Energy markets react as Strait of Hormuz disruptions push prices higher

March marks the first full month of the Middle East conflict. The result has been a fairly orderly sell-off in global stock and bond markets with volatility around the oil price largely based on whether Trump's tweets are seen as positive or negative.

The energy markets are where the impact of the conflict can be most clearly seen as the effective closure of the Strait of Hormuz, a key shipping channel which pre-conflict accounted for around 20% of global oil and gas supplies, has sent prices far higher. Comparisons to the shock from the 2022 Russian invasion of Ukraine have naturally followed, but that spike was significantly larger. Natural gas prices have experienced a comparable rise to oil, but again the move is still far smaller than that seen in 2022.

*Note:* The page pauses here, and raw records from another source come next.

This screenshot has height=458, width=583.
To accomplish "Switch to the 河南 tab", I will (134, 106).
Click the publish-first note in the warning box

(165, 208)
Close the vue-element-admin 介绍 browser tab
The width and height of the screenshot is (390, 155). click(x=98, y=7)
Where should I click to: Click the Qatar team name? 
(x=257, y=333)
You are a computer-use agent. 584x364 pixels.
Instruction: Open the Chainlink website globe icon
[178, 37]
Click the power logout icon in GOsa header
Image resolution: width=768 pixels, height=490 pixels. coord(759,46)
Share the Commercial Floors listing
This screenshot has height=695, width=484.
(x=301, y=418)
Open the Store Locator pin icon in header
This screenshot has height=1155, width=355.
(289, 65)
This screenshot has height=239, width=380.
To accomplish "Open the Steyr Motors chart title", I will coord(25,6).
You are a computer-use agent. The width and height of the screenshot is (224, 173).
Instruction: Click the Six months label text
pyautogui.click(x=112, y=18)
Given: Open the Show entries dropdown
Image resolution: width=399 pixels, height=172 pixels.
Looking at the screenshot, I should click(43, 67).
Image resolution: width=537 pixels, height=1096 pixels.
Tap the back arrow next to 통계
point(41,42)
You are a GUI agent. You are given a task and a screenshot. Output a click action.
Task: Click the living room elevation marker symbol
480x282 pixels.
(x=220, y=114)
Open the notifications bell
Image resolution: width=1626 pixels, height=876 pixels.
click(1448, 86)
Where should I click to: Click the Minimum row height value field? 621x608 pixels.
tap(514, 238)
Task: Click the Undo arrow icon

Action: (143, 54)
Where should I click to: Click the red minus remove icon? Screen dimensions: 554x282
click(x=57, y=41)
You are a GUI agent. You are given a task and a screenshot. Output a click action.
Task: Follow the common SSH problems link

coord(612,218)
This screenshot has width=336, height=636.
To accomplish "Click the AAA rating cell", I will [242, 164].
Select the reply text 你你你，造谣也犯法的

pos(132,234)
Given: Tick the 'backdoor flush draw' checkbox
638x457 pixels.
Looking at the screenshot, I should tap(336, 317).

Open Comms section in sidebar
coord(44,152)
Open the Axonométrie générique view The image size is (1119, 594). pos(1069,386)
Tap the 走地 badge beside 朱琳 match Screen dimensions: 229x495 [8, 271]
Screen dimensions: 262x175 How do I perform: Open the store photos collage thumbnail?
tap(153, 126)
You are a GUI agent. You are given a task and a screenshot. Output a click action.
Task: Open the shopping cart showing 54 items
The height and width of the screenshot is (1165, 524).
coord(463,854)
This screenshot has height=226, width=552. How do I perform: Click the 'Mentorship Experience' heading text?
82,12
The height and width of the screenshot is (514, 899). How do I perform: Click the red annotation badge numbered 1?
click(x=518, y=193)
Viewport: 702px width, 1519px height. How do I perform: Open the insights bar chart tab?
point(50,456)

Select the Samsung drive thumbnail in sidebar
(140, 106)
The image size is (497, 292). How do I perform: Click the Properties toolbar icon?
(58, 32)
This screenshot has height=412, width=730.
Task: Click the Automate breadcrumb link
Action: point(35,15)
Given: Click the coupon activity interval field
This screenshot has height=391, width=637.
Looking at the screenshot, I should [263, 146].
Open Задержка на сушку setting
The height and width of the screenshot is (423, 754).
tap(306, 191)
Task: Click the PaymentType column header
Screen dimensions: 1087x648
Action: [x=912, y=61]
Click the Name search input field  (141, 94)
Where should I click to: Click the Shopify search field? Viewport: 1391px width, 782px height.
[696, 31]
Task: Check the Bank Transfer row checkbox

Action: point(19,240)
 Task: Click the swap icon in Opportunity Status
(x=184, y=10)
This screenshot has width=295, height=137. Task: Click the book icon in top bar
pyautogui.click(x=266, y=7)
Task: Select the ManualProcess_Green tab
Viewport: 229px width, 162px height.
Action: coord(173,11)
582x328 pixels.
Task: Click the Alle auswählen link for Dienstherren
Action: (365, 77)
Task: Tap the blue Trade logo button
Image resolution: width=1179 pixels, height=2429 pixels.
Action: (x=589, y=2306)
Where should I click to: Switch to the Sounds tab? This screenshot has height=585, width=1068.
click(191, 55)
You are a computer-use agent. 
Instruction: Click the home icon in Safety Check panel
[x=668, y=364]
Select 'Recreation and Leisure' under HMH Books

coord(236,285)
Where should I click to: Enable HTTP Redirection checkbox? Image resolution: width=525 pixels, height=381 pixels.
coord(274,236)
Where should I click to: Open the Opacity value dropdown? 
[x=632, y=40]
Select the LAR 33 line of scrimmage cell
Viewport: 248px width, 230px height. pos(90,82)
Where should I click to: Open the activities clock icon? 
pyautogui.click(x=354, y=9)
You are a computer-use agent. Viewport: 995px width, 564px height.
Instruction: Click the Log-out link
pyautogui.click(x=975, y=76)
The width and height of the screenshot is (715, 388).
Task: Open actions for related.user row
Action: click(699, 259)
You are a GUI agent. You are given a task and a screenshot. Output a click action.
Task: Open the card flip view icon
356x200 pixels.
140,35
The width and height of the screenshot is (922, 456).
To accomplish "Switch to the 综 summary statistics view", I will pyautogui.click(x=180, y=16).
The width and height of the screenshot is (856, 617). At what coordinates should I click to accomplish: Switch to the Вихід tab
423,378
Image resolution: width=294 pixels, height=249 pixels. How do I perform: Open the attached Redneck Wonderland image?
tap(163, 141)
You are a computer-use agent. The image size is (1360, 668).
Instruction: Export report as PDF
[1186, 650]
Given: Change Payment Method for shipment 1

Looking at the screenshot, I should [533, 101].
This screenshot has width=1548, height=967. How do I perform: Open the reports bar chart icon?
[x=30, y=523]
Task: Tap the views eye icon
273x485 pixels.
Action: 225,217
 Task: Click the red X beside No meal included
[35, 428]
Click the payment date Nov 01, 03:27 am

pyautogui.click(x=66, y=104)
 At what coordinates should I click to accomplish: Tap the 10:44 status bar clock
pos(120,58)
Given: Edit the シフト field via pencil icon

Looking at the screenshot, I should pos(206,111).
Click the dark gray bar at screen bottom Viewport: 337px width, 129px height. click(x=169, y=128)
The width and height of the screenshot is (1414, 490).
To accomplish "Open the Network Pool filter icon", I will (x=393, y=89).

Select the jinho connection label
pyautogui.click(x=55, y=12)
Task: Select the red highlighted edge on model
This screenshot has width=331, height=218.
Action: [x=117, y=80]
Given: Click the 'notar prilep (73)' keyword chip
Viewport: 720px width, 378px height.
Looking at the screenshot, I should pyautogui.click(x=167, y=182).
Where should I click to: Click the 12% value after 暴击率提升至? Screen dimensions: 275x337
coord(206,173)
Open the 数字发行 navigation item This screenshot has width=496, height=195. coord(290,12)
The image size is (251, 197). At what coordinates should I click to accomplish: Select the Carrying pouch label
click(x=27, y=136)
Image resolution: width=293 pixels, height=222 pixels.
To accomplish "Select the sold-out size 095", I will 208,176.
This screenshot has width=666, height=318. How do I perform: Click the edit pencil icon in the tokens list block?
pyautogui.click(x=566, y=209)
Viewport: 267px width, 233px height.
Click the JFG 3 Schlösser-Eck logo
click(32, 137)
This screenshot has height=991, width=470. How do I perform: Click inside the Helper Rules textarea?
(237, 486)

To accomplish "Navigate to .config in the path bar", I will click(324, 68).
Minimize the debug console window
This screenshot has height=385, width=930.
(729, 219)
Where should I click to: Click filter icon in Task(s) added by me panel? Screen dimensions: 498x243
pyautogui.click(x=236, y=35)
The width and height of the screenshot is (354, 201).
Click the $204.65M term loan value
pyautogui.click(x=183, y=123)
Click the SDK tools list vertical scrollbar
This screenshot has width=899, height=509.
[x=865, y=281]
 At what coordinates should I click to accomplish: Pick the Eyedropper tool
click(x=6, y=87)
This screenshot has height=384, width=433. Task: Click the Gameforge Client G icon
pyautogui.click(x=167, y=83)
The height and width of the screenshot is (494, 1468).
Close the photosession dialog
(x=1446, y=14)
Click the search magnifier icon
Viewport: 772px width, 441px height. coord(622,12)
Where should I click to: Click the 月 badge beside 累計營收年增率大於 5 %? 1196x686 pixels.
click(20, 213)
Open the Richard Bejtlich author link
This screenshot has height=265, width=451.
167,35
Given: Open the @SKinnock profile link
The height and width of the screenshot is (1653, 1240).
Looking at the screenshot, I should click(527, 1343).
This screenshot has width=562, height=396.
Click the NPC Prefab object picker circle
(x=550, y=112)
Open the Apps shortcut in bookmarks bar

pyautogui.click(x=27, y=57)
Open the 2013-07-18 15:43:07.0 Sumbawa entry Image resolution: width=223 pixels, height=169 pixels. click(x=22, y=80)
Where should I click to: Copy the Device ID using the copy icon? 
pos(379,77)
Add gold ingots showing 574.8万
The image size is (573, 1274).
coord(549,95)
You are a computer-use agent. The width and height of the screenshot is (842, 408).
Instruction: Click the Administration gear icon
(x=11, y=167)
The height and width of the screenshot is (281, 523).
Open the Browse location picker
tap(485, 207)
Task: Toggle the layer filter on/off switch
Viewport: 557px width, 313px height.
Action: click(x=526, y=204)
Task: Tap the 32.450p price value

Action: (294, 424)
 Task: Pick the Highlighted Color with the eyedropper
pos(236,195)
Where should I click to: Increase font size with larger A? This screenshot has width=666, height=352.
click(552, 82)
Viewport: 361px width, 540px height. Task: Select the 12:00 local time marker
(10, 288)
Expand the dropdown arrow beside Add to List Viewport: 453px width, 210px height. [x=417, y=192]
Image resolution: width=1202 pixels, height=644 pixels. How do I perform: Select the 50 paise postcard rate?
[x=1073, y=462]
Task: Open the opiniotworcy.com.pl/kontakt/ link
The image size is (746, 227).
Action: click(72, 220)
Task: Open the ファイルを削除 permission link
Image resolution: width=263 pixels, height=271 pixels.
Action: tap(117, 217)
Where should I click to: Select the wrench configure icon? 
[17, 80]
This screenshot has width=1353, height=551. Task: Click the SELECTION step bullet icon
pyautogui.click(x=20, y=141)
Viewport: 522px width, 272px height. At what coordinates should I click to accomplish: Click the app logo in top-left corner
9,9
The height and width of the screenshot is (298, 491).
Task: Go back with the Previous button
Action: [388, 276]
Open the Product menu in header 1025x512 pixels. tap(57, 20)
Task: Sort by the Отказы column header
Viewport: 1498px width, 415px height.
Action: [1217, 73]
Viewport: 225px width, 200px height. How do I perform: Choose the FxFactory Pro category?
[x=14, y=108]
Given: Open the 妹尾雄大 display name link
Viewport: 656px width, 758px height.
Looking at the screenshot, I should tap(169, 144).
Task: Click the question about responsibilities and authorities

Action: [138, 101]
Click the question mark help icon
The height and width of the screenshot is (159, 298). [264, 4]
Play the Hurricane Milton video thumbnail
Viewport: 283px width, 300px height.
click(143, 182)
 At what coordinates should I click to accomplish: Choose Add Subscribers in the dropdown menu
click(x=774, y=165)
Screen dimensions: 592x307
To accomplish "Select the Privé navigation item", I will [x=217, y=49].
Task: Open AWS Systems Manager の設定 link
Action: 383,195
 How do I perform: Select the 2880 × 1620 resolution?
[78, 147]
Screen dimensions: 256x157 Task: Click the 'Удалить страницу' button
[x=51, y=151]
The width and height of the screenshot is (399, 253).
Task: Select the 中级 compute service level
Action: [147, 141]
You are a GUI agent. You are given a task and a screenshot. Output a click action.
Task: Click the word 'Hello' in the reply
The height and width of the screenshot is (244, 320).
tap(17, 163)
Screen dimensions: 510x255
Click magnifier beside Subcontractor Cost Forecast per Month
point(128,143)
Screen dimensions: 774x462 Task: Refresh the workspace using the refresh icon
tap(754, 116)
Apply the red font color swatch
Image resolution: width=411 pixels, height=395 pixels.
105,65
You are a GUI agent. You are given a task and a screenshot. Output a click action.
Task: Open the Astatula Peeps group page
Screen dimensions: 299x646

An environment of higher oil and gas costs should be positive for renewables long term. Some countries are focusing on coal in the short term, but governments are looking to accelerate their investment in clean technologies and reduce their reliance on fossil fuels. Following Russia's invasion of Ukraine, renewables investment has risen across Europe and is set increase further due to the effects of the Middle East conflict.

The recent rapid rise in energy prices has weighed on bonds, with markets now pricing in interest rate rises by the end of 2026 as opposed to cuts before the war broke out. Thus far the bond market reaction has been clearly focused on inflation but higher energy prices, should they persist, would be expected to weigh on growth which in turn would provide some support. This dual, opposing impact of energy crises has previously led to central bankers looking through shocks with the belief that the need to raise rates to curb higher inflation is roughly offset by the need to lower rates to support growth.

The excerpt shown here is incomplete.